At the time, Ebrahim Zalzadeh's brothers and sisters lived in Germany. His mother was also in Germany when they abducted and killed him. Her children, unable to tell her about the tragedy, went to visit her, all in black.
"My mother had a heart problem and had surgery. She kept telling me to bring me some good news. Ebrahim was his eldest son, and my mother was just fourteen years older than him. She was fourteen when she gave birth to Ebrahim, and Ebrahim was forty-five when they killed him. To prevent my mother's heart attack, I talked to a cardiologist to tell my mother that she should be hospitalized. Then, while under cardiologist care, we could tell her about Ebrahim. Nevertheless, even at the hospital, I found myself unable to tell my mom that they had killed her son. I just said let's wear black clothes and visit mom. When she saw us all in black, she started screaming and fainted despite being given a strong sedative."
Zalzadeh's mother left for Iran to say farewell to her son's body on the doctor's advice. Six months after that farewell, she had a stroke and died.

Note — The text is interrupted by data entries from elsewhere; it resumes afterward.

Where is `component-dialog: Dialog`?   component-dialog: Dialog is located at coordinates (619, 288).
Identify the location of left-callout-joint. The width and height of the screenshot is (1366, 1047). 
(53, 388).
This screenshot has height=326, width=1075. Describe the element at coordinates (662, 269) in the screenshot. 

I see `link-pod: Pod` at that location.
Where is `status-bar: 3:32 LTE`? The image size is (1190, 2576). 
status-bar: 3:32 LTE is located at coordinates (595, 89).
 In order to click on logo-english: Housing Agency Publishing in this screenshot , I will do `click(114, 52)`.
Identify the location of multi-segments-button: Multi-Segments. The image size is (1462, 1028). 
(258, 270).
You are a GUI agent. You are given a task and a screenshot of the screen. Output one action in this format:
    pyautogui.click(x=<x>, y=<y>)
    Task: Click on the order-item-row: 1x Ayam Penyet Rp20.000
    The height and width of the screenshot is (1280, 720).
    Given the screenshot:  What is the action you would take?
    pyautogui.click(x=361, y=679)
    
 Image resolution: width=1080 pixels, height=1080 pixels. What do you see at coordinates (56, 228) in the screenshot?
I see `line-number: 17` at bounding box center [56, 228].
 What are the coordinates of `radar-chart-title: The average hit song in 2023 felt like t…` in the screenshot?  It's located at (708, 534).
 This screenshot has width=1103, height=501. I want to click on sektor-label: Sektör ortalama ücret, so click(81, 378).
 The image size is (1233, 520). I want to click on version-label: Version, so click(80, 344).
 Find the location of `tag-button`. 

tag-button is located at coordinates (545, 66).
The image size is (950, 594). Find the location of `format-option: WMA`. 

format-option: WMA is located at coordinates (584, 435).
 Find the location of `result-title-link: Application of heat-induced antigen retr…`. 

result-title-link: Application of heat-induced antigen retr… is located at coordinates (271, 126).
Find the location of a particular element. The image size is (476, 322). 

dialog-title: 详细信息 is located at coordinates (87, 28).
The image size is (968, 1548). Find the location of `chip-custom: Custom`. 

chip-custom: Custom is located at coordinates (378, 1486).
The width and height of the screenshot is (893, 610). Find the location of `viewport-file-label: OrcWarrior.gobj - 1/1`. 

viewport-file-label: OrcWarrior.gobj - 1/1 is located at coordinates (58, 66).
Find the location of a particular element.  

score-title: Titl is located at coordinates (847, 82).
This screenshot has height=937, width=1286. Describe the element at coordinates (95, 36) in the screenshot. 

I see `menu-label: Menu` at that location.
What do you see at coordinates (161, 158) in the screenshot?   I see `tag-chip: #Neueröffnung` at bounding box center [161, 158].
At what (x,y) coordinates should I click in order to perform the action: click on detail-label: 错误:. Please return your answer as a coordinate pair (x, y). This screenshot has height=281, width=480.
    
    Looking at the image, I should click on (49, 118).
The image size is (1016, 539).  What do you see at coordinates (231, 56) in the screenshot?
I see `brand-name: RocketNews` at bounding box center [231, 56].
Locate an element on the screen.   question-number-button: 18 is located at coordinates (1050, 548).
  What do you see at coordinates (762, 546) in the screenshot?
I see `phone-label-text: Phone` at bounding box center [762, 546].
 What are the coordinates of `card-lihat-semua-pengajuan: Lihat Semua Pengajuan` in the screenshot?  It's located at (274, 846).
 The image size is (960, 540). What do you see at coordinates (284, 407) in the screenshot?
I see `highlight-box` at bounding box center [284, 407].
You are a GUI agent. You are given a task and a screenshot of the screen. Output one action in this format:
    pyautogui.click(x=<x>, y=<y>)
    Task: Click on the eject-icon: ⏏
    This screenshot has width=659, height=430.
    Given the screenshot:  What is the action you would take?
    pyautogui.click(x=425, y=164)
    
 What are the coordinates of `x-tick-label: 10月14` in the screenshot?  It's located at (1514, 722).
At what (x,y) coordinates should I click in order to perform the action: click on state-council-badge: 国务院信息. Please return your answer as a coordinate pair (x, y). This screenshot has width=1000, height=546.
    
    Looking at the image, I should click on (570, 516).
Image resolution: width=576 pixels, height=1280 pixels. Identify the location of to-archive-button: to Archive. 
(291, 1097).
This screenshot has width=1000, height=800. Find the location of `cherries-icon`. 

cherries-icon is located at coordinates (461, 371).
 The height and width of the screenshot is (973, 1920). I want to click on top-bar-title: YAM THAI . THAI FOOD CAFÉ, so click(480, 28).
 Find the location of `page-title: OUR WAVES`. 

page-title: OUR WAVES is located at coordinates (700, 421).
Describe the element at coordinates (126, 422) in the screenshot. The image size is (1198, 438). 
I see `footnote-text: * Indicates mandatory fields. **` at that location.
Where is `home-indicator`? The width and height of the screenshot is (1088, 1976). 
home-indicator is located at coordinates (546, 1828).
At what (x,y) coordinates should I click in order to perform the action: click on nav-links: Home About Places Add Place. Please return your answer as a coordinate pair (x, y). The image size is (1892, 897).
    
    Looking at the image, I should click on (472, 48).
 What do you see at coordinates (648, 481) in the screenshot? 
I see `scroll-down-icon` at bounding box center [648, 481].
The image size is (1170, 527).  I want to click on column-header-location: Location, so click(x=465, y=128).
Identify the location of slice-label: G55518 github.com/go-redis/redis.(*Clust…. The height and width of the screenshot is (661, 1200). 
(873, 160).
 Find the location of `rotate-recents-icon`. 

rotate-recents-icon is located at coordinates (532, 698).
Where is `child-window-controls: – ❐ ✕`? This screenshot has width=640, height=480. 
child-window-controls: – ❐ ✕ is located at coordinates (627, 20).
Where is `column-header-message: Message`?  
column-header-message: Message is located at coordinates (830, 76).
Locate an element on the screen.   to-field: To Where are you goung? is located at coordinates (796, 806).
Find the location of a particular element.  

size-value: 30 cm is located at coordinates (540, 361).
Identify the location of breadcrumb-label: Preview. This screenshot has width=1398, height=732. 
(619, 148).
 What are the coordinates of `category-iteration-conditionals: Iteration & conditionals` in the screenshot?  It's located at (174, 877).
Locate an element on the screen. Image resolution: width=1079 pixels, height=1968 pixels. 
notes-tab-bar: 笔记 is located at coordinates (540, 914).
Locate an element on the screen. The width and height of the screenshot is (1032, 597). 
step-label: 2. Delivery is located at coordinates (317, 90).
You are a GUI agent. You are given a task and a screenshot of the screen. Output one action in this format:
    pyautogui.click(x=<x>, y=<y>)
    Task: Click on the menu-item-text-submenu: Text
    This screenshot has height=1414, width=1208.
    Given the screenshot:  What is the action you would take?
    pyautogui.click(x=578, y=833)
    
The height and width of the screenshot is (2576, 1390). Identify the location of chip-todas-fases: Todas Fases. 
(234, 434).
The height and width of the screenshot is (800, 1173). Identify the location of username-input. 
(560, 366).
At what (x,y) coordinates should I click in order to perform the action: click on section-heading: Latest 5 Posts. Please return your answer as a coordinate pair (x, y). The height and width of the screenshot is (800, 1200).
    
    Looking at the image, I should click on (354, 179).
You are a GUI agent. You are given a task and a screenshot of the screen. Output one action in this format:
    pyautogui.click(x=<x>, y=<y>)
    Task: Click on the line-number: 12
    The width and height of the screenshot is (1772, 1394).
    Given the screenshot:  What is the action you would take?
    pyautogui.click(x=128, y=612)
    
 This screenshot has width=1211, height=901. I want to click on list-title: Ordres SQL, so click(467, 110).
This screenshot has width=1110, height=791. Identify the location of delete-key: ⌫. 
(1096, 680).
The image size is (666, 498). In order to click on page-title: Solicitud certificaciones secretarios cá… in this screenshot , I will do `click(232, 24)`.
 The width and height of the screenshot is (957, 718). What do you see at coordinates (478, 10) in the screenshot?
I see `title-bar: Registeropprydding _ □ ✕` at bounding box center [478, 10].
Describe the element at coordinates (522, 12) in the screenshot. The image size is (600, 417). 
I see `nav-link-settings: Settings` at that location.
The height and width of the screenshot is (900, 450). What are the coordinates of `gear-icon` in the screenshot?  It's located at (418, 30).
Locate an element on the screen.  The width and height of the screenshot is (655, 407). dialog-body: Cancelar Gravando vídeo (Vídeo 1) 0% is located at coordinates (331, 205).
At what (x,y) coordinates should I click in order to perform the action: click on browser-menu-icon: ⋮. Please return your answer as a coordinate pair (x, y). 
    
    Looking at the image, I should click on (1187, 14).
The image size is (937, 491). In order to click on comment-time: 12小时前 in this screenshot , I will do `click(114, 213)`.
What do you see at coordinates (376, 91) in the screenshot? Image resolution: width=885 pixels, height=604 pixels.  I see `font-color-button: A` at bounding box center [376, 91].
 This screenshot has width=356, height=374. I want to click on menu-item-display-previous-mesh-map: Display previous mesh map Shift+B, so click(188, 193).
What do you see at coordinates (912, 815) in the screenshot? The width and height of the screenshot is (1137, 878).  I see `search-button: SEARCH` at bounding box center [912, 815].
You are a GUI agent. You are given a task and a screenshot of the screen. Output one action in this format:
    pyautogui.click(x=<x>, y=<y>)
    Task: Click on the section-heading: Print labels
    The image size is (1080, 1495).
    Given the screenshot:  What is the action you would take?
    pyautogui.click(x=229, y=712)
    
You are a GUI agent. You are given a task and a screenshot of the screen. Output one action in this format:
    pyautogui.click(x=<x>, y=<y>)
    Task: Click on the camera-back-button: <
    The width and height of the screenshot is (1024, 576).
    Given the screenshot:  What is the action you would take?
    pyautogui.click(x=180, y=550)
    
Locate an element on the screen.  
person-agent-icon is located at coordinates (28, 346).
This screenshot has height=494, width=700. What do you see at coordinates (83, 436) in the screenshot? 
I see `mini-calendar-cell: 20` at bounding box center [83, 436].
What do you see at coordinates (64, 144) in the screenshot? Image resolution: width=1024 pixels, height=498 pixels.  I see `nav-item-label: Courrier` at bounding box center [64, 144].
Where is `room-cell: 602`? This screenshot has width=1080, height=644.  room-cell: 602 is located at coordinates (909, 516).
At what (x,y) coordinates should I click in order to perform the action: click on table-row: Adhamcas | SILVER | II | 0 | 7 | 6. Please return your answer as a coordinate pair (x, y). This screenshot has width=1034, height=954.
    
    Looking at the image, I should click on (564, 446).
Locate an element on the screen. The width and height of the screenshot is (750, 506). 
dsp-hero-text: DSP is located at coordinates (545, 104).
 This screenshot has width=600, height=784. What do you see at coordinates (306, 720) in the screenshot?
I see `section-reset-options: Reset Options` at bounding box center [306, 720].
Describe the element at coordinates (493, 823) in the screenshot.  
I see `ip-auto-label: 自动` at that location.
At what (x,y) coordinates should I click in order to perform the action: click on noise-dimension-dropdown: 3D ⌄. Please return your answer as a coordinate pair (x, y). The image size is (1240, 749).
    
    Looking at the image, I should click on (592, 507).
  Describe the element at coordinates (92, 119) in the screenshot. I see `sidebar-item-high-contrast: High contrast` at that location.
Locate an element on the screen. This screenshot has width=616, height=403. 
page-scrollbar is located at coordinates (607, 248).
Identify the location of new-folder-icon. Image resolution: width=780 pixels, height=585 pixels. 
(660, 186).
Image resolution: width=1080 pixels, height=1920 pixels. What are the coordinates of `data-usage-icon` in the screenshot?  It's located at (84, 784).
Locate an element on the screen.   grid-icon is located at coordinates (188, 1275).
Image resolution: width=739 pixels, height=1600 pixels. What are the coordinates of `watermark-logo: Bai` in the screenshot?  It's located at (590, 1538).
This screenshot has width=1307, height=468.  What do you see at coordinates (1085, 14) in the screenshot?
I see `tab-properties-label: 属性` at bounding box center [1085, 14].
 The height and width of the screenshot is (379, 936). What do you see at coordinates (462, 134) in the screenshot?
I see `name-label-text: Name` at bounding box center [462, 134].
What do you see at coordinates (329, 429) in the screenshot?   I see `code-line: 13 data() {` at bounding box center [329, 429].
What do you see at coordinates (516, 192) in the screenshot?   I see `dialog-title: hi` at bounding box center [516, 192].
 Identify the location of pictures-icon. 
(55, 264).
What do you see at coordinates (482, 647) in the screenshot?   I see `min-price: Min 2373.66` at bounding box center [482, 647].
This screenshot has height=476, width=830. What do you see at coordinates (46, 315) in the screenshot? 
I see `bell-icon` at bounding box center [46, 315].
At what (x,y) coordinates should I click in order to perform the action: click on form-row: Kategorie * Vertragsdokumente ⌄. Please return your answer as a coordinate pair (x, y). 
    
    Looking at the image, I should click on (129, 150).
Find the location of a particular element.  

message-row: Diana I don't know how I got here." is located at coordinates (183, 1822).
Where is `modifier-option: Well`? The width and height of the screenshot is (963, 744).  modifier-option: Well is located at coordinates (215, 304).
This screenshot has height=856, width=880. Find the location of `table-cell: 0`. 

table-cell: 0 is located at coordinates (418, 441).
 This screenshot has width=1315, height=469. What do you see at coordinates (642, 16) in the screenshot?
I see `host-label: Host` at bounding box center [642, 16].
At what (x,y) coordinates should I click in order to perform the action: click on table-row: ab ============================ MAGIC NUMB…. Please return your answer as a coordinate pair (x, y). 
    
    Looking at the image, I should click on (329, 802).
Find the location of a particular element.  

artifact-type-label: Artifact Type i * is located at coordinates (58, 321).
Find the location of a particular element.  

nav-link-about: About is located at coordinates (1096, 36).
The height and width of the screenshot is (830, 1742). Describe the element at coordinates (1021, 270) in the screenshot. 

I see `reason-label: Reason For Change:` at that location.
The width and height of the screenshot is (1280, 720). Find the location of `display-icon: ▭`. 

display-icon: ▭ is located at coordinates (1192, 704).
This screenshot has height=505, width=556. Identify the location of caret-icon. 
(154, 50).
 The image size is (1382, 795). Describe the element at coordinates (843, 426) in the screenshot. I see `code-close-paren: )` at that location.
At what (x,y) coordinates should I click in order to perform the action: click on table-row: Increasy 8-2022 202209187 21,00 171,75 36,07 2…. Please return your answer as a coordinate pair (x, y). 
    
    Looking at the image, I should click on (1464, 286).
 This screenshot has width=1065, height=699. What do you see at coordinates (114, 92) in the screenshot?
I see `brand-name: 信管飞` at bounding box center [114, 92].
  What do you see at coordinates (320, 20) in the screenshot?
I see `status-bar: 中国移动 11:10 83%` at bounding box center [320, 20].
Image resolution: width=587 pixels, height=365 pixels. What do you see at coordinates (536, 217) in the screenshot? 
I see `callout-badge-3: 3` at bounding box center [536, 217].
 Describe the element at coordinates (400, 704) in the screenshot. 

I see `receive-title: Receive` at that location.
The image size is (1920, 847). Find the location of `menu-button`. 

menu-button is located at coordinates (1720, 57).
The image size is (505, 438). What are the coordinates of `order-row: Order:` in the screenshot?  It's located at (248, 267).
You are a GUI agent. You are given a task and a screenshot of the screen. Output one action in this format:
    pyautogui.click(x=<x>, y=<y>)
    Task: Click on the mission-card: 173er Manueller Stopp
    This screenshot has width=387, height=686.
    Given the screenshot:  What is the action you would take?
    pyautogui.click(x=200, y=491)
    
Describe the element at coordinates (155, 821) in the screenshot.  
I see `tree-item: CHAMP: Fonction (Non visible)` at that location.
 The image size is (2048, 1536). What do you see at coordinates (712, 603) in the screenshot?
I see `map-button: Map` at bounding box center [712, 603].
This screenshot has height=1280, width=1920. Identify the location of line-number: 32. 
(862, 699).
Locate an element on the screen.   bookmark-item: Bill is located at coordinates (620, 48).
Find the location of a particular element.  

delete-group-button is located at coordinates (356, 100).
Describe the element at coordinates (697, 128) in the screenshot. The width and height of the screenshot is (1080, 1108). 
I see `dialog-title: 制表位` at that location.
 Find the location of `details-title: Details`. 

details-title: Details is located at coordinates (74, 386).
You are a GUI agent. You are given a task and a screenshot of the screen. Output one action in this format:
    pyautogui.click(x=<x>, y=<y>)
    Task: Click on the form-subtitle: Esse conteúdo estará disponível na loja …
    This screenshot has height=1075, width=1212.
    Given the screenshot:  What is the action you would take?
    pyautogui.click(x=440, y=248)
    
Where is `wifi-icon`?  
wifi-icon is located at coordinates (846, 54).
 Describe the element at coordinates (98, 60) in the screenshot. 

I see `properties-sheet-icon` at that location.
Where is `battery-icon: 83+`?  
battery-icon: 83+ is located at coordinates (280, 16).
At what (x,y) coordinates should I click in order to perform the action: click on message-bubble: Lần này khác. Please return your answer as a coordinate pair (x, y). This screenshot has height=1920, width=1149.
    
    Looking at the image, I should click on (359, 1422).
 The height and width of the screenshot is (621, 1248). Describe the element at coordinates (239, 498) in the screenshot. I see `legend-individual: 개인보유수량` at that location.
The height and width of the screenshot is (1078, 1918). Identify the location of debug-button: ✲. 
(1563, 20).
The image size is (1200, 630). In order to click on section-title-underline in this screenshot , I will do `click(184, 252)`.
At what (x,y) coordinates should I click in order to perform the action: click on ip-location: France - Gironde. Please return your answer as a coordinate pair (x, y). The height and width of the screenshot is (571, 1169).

After that, only Ebrahim's wife was left in Iran to pursue her husband's case. Soon, the intelligence agents started to threaten her. They told her to stop following her husband's case.
"The murder's case was shelved. Unfortunately, we could not do anything. The intelligence agents did not even allow us to hold a proper funeral. His burial place was full of security officers ordering us to bury him quickly, and that was it. And then they started to threaten us. They summoned his wife to an office called the Islamic Human Rights Commission. The address given was a very remote house in a complex with a three-floor car park. Ebrahim's wife told me that they had attached handwriting on the iron door, which said, 'Islamic human rights.' There were only a desk and two chairs inside the room, and they said very comfortably, 'Either you will be silent, or we will silence you.'
24 years later, however, there is no cure for the wound left by Ebrahim Zalzadeh's abduction, torture, and death.